What to expect from the guide and languages in Palma

Palma Tour with Wine and Tapas Tasting - What to expect from the guide and languages in Palma
This tour runs with a live tour guide in English, German, or Spanish. That matters because food tasting gets better when you understand what you’re eating and why it’s paired that way.

One guide name that shows up in the feedback is Greta, tied to a walking-tour experience that people enjoyed—especially the wine tasting and tapas and the restaurant locations. Even if you don’t know your guide ahead of time, that gives you a sense that the guide-led walking portion and the restaurant choices are meant to be part of the experience, not an afterthought.

The provider listed for the experience is Marbella in Style, which aligns with this kind of guided food format.

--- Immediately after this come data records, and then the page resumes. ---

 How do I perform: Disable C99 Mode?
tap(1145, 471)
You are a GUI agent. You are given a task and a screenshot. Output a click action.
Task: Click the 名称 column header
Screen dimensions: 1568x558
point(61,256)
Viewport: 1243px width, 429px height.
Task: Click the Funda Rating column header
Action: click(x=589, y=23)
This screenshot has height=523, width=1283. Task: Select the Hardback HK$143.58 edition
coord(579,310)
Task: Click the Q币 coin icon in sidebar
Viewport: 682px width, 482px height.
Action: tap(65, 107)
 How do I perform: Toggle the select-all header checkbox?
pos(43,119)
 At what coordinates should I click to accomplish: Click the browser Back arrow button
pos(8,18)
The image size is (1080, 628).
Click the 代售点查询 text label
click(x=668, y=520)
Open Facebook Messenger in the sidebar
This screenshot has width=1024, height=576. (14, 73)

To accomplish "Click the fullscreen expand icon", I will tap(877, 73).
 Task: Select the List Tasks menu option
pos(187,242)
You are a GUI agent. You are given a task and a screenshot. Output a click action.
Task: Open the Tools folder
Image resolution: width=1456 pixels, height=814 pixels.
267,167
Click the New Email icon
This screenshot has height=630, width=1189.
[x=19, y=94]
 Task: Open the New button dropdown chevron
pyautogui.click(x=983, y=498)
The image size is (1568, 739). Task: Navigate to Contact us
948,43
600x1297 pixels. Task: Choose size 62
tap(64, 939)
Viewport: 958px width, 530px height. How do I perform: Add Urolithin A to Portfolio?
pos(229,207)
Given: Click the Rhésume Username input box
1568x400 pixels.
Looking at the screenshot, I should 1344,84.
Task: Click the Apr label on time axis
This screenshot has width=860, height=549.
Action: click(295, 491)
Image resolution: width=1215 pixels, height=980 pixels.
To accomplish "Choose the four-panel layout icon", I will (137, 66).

Who this Palma wine and tapas tour fits best

This tour is a strong match if:

  • you want Palma de Mallorca old town + food in one compact block
  • you enjoy wine and tapas pairings rather than random restaurant hopping
  • you like learning city context as you walk, even if you’re mostly here for the tasting

It’s also a practical option if you prefer an organized day. Starting at Plaça de la Reina keeps things simple, and the tour includes tastings you might otherwise spend time researching.

Who may want to choose another plan:

  • Children under 5 (not suitable)
  • People over 95 (not suitable)
  • anyone who struggles with walking during a 3-hour historic-center walk

If you’re traveling with mobility limits, you may find it harder to enjoy a route that includes multiple stops and sightseeing plus tastings. Comfortable shoes are not optional here.

A few practical tips so you enjoy every tasting

  • Wear comfortable shoes. Even short segments add up in old towns.
  • If you’re sensitive to alcohol, plan to pace the wine tasting and use the included soft drinks.
  • Eat something light beforehand. With wine, olive oil, and multiple tapas, you’ll want your palate ready.
  • Go in with curiosity. The olive oil tasting is the type of small lesson that can change how you order meals for the rest of your trip.

Also, check starting times based on availability. The duration is set at 3 hours, but the start time can vary.

Should you book this Palma wine and tapas tour?

If you want one guided afternoon in Palma de Mallorca that combines city highlights with structured tastings, I think this is a great pick. The mix—cathedral/Plaza España/artist quarter plus wine, olive oil, and tapas—is a smart way to experience the island’s flavor identity without turning your trip into a scavenger hunt.

Book it if you like your food experiences organized, paired, and explained. Skip it if you strongly prefer long lounging breaks or you dislike walking even for a short, 3-hour plan.

If you’re deciding between doing “just tapas” and doing a tasting tour with guidance, this one leans toward the better value for most people: you’re getting the guide and the tastings as a package, and it starts right where the old town makes sense—Plaça de la Reina.

FAQ

What’s included in the Palma tour?

The tour includes a local guide, tapas, wines, an olive oil tasting, and soft drinks.

How long is the Palma wine and tapas tasting tour?

It lasts 3 hours.

Where do I meet the guide in Palma de Mallorca?

The meeting point is Plaça de la Reina, 2, and the tour also returns there.

What languages are available for the live guide?

The tour is available in English, German, and Spanish.

Do you taste wine and olive oil during the tour?

Yes. You’ll have a wine tasting and later an olive oil tasting.

What should I bring?

Wear comfortable shoes.

Who isn’t this tour suitable for?

It isn’t suitable for children under 5 years old or people over 95 years old.

Can I cancel and get a full refund?

Yes. You can cancel up to 24 hours in advance for a full refund.